If a nuclear reaction converts matter into energy, what converts energy into matter?

1.07K views

If a nuclear reaction converts matter into energy, what converts energy into matter?

In: Physics

6 Answers

Anonymous 0 Comments

Whatever process created those fissile materials. Be it supernovae or neutron star collisions, a huge amount of energy is there, producing elements with core energy higher than iron.

Anonymous 0 Comments

Nuclear reactions do that too. Different nuclei have different amounts of binding energy. For nuclei smaller than ^(56)Fe fusion produces energy and fission absorbs energy, making “more matter”.
For nuclei larger than that, fusion absorbs energy and fission produces it.

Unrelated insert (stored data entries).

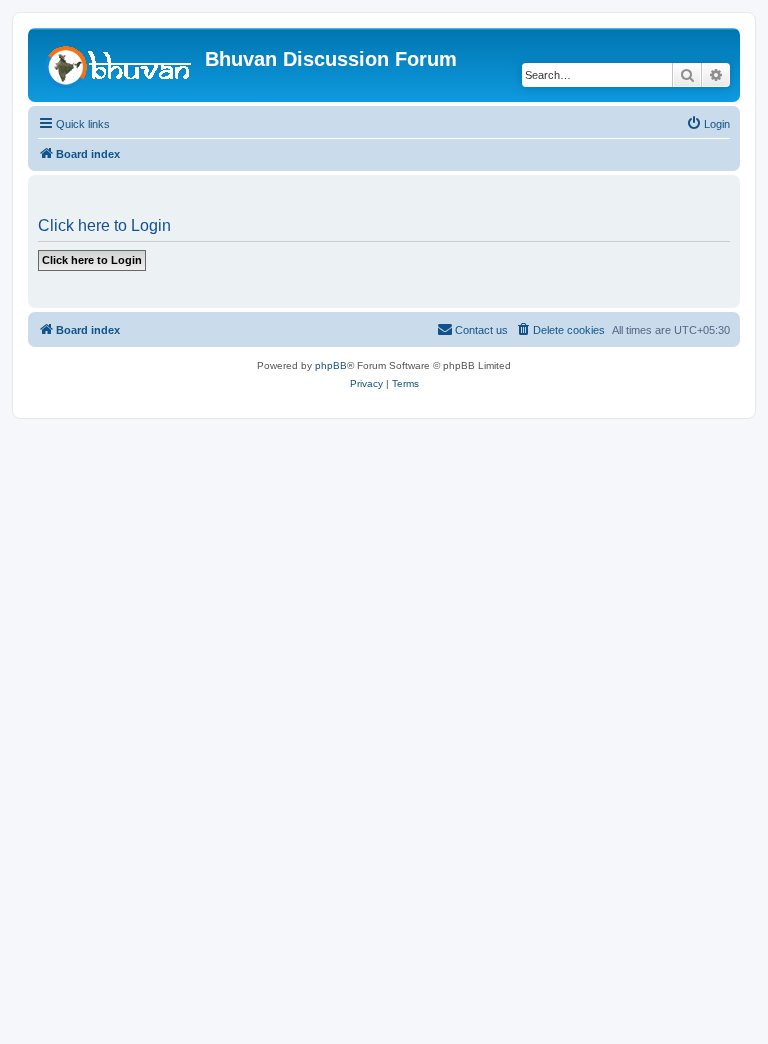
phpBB (331, 365)
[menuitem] (708, 124)
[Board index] (119, 65)
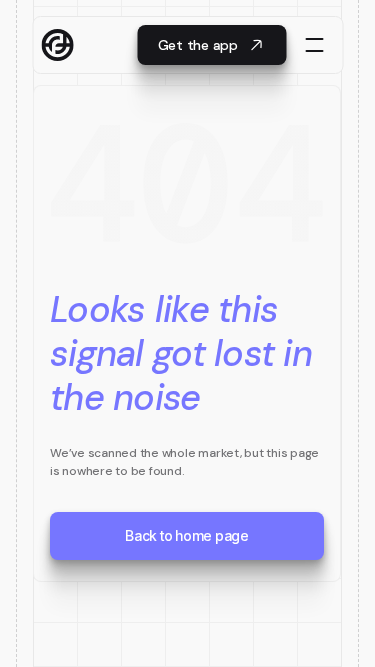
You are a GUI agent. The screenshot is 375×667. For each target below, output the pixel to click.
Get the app (198, 45)
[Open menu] (314, 45)
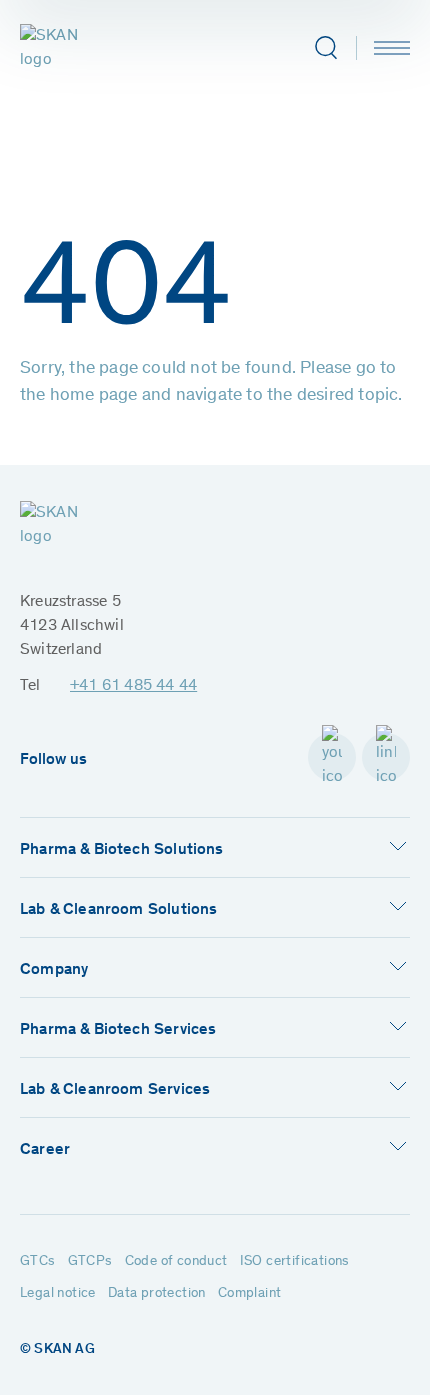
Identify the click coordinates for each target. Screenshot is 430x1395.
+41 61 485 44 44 (133, 686)
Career (45, 1150)
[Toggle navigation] (392, 48)
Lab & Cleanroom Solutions (118, 910)
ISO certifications (295, 1262)
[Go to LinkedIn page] (386, 757)
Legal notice (58, 1294)
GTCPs (90, 1262)
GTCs (38, 1262)
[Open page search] (325, 48)
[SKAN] (66, 48)
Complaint (250, 1294)
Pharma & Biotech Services (118, 1030)
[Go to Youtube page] (332, 757)
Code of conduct (176, 1262)
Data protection (157, 1294)
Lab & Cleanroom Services (115, 1090)
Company (54, 970)
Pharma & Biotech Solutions (122, 850)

Photons can also turn into matter in [pair production](https://en.wikipedia.org/wiki/Pair_production).

Anonymous 0 Comments

Just like a nuclear reactor will produce a lot of energy from little matter you need a lot of energy to convert into matter. It is hard to gather enough energy in a small enough place to create some matter. Most of the matter in the universe were created in the big bang where there were lots of energy in a tiny space. Other then that nuclear reactors and stars can create some matter by accident even though the net total matter will be negative. When a star goes supernova there will be espically much energy in the core which will make relatively much new matter.

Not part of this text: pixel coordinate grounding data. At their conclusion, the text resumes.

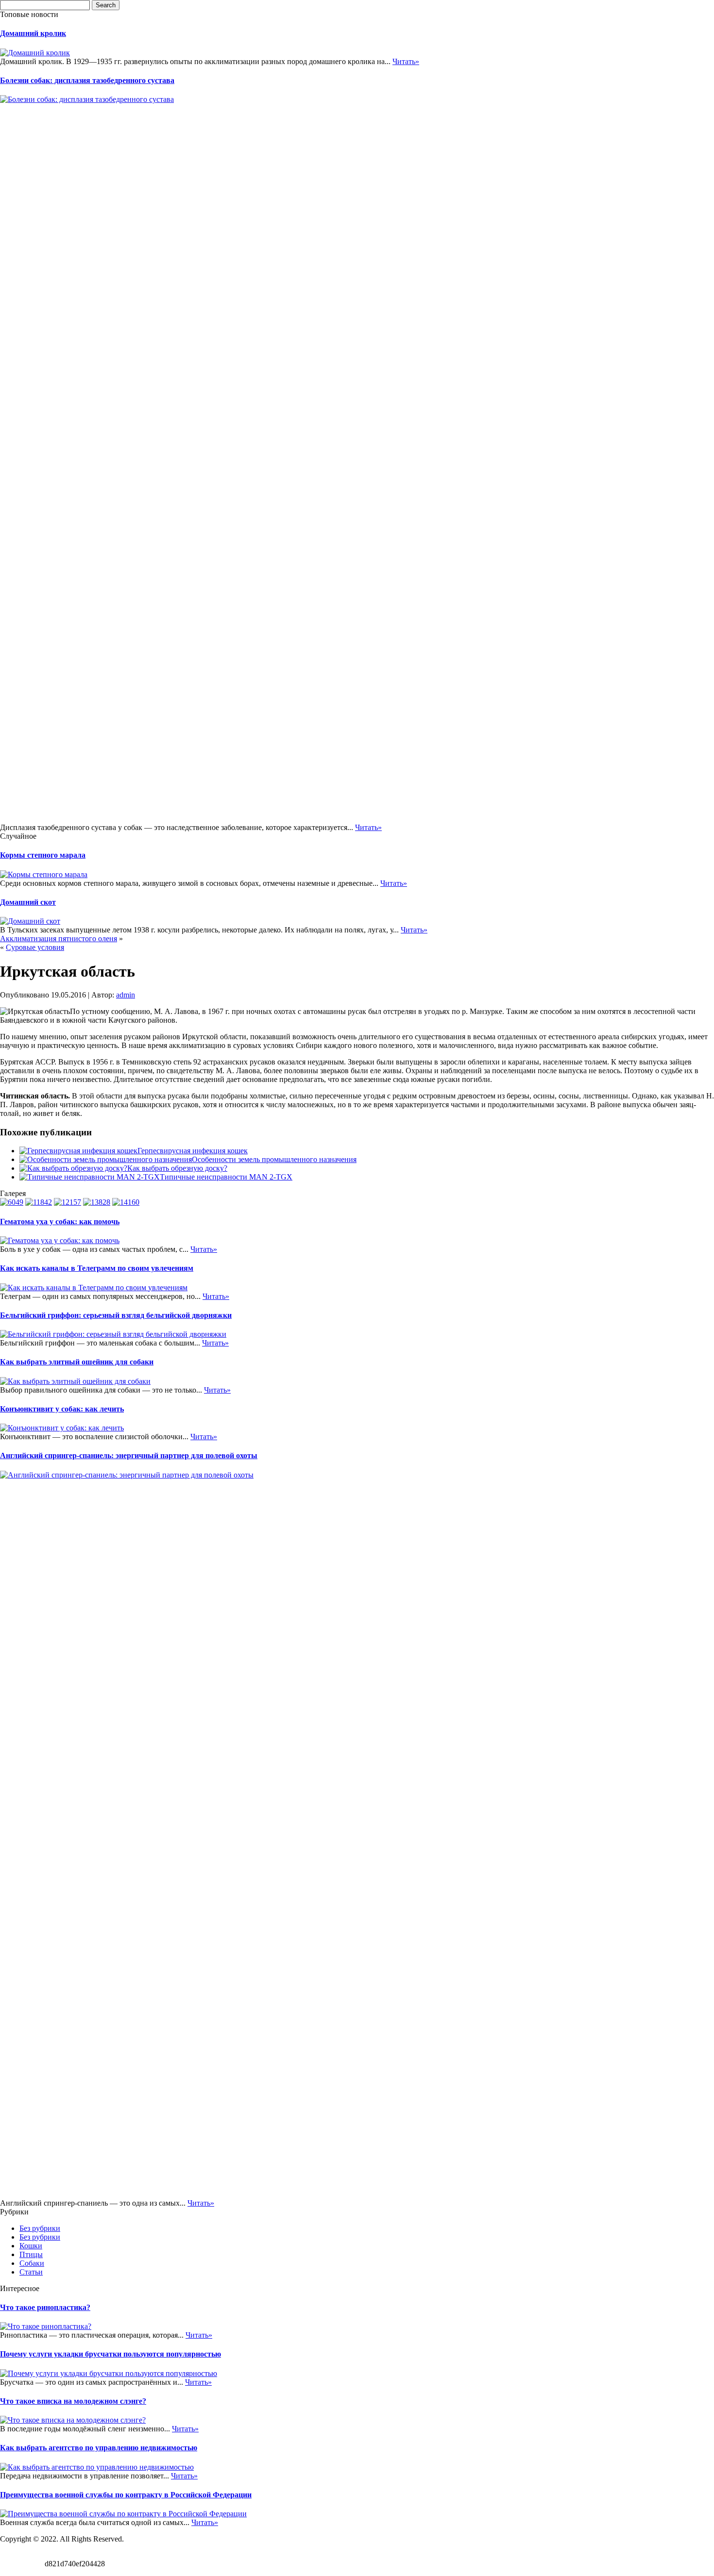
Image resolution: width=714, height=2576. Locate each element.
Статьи (31, 2272)
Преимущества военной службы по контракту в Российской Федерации (126, 2495)
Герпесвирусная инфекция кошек (192, 1151)
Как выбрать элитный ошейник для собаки (76, 1362)
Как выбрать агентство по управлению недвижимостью (98, 2447)
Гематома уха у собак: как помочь (59, 1221)
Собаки (31, 2263)
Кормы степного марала (42, 855)
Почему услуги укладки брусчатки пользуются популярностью (110, 2354)
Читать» (405, 61)
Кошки (30, 2246)
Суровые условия (35, 947)
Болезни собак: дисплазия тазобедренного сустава (87, 80)
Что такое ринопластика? (45, 2307)
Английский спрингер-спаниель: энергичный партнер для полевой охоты (128, 1455)
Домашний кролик (33, 33)
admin (125, 995)
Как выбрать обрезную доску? (177, 1168)
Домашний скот (28, 902)
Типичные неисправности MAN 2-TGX (226, 1177)
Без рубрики (39, 2228)
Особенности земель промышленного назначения (274, 1159)
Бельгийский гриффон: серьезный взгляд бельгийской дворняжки (116, 1315)
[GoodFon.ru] (38, 1202)
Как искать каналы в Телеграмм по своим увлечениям (96, 1268)
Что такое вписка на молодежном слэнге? (73, 2401)
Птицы (31, 2254)
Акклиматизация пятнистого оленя (58, 938)
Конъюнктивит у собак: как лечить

It is also possible for humans to intentionally create matter in particle accelerators. These particle accelerators are designed to put as much energy as possible in a tiny location which will cause new matter to be formed. But these particle accelerators require lots of power and can only make a few particles at a time.

Anonymous 0 Comments

I think there’s a fundamental misunderstanding in this question. When Einstein published E=mc^2, he was saying there is an equivalence relationship between mass and energy, not that you can convert between them. Mass and energy are the same thing.

Edit: That aside, I found articles about physicists creating electrons and positrons from smashing photons together in 2014. Seems a bit strange, but physics frequently is.

Anonymous 0 Comments

Particle accelerators. When you accelerate something by adding energy to it, it gets more massive, then when you have an impact, that energy gets converted into various new particles.